Why elite classes need to step up

2021 will perhaps be remembered as the year when the great powers demonstrated their inability to shoulder their responsibilities to prevent the world from falling into the abyss.

I am of course thinking of the disappointing conclusion of the 26th United Nations Climate Change Conference in Glasgow. After having exhausted the atmospheric space available for development, industrialized countries have reaffirmed their refusal to honor their climate debt, even though global warming has become an existential issue.

And that’s not all. I also mention the calamitous management of the Covid-19 pandemic. Rich countries monopolized and accumulated vaccines, then locked themselves into surreal debates about third doses, or the comparative merits of a particular vaccine.

This strategy sows death and hampers economic recovery in vaccine-deprived countries, while also making fabulous playgrounds for the proliferation of more contagious, deadly and resilient variants that ignore borders.

Finally, I also want to talk about another agreement imposed by the capitals of the North, apparently more technical, but which symbolizes their selfishness and their blindness: that on the taxation of multinationals.

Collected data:

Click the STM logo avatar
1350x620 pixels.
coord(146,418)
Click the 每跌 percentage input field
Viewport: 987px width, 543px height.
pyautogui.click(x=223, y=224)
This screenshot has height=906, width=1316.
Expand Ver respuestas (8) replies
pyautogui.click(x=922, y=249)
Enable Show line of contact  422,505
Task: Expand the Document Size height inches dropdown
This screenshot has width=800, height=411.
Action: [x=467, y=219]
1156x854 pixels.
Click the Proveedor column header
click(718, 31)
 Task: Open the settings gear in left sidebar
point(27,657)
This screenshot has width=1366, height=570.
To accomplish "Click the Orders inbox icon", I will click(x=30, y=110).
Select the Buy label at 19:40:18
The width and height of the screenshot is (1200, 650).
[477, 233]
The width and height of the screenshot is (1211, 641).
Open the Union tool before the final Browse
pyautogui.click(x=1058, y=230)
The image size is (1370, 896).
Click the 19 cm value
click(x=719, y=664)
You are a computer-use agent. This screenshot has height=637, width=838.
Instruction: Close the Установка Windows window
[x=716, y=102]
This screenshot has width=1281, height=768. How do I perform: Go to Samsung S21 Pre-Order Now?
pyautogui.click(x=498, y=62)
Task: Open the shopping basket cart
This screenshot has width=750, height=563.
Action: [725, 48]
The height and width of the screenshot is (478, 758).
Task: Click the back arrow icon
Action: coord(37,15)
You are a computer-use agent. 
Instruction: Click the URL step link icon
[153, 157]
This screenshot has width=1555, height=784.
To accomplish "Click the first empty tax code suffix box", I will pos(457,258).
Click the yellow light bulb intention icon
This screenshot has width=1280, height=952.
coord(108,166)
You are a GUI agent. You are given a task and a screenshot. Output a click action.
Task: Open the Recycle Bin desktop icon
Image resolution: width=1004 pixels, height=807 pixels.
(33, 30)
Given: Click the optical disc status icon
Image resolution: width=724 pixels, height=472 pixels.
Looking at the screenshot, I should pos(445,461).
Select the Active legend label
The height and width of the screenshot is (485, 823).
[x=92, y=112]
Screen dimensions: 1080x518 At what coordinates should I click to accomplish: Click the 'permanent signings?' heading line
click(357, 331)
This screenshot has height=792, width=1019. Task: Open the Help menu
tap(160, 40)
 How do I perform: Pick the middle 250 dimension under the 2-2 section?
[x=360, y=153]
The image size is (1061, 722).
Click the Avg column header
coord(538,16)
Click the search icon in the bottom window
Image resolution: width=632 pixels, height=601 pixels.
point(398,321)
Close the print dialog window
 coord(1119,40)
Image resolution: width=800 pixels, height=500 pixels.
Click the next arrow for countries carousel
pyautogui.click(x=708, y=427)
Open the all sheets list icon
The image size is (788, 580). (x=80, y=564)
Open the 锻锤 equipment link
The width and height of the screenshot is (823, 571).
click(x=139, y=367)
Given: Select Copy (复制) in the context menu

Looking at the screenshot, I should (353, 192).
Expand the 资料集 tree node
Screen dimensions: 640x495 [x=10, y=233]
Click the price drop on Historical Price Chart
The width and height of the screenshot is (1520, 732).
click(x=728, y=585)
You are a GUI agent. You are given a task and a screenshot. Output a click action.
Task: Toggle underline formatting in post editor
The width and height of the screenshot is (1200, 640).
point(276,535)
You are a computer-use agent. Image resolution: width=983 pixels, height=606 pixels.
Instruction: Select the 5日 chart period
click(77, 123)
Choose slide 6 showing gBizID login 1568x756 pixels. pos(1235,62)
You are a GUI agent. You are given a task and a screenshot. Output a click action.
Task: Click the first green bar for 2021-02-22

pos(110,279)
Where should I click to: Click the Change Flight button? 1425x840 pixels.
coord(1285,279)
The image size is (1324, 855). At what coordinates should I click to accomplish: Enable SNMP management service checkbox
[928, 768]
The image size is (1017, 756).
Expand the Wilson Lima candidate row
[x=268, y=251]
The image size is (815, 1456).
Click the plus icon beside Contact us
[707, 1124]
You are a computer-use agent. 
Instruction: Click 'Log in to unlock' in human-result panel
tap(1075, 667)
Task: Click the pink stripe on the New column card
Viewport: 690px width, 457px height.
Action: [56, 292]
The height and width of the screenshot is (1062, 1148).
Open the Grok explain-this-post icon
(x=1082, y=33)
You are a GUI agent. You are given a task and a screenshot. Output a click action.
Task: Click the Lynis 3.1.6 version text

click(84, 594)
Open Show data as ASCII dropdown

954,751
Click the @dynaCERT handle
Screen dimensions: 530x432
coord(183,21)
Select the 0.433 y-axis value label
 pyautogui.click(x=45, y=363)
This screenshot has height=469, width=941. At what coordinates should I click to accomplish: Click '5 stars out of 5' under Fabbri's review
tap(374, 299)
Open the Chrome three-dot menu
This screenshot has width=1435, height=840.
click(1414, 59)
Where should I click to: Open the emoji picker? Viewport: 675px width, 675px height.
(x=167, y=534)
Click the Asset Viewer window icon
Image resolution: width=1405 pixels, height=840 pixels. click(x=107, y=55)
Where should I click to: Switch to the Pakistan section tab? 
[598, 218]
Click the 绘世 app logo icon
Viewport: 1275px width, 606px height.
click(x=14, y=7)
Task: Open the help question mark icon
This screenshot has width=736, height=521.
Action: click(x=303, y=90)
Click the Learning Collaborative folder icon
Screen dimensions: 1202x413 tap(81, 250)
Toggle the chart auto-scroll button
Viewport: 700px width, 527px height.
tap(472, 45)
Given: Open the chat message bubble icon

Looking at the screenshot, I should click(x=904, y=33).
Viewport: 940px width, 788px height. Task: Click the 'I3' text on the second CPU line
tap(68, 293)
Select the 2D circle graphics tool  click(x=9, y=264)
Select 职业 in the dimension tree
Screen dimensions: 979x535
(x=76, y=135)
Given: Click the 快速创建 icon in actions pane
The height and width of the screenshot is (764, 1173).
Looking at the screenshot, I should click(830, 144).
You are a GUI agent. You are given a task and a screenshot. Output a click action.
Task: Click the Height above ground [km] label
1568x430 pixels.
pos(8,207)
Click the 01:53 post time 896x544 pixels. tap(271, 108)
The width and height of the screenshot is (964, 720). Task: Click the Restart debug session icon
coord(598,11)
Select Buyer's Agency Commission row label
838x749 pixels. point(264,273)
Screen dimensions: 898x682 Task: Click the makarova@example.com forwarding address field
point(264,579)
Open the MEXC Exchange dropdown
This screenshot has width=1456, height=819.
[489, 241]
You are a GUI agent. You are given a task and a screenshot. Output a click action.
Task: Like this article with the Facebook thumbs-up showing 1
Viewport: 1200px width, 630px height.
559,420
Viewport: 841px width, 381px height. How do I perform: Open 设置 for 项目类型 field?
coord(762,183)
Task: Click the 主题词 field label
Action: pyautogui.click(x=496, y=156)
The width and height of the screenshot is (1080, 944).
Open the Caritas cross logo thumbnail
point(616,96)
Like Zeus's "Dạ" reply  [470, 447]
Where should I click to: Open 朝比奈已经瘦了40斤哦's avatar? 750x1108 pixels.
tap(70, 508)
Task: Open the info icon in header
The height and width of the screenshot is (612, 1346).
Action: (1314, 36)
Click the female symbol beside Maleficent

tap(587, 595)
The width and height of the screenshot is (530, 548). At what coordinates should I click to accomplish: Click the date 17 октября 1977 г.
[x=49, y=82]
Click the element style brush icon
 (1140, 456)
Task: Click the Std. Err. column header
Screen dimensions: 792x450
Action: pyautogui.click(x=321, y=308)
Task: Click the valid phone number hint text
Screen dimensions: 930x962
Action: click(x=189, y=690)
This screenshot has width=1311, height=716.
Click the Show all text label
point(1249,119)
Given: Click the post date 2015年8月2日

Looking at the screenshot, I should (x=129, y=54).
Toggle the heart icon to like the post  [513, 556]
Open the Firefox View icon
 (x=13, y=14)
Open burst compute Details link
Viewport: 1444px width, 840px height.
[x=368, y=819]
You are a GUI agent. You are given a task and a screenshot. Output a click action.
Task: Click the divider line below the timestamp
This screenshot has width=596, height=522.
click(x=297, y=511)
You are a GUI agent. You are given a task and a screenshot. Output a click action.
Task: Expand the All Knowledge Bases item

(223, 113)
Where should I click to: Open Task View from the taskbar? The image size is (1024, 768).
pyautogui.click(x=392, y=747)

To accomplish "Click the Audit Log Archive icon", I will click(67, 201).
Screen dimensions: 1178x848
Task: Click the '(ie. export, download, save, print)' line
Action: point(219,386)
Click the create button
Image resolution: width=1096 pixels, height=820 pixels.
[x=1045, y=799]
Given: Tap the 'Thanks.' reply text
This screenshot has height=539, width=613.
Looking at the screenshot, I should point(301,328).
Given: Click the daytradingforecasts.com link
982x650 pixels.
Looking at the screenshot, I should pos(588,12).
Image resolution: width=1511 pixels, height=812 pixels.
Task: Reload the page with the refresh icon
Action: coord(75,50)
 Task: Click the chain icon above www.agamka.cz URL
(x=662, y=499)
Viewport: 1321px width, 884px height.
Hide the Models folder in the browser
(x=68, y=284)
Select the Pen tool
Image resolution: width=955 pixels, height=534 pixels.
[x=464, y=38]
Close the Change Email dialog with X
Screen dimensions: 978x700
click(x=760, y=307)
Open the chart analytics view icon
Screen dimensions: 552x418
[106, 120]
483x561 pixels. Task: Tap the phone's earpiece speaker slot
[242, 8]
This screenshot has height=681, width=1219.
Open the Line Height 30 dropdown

* _YOUR TASKS_
a - In the piece on why elite classes need to step up, which conference's conclusion is called disappointing?
b - Carry the piece on why elite classes need to step up forward from its final sentence.

* _RESPONSES FOR EACH TASK_
a - The 26th United Nations Climate Change Conference in Glasgow.

b -
Concluded in October, it is a gigantic undertaking, the first reform of international taxation born in the 1920s – totally obsolete in a globalized economy. Thanks to its loopholes, multinationals cause states to lose some $ 312 billion in tax revenue each year, according to the “State of Tax Justice in 2021” just published by the Tax Justice Network, the Global Alliance for Tax Justice and Public Services International.

If we add the tax evasion of the ultra-rich by using tax havens, we arrive at a total loss of 483 billion dollars. This is enough, recalls the report, to cover more than three times the cost of a comprehensive vaccination program against Covid-19 for the entire world population.

In absolute terms, rich countries lose the most tax resources. But this loss of income weighs more heavily on the accounts of the less privileged: it represents 10% of the annual health budget in industrialized countries, against 48% in developing countries.

And make no mistake, those responsible for this looting aren’t the palm-fringed tropical islands. They are mainly located in Europe, foremost among which is the United Kingdom which, with its overseas network and “Crown dependencies”, is responsible for 39% of global losses.

In this context, the agreement signed in October is a missed opportunity. Rich countries, convinced that bowing to the demands of their multinationals was the best way to serve the national interest, sided with the adoption of a minimum global corporate tax of 15%.

The goal, in theory, is to end devastating tax competition between countries. Multinationals would no longer have an interest in declaring their profits in tax havens, since they would have to pay the difference with the global minimum tax.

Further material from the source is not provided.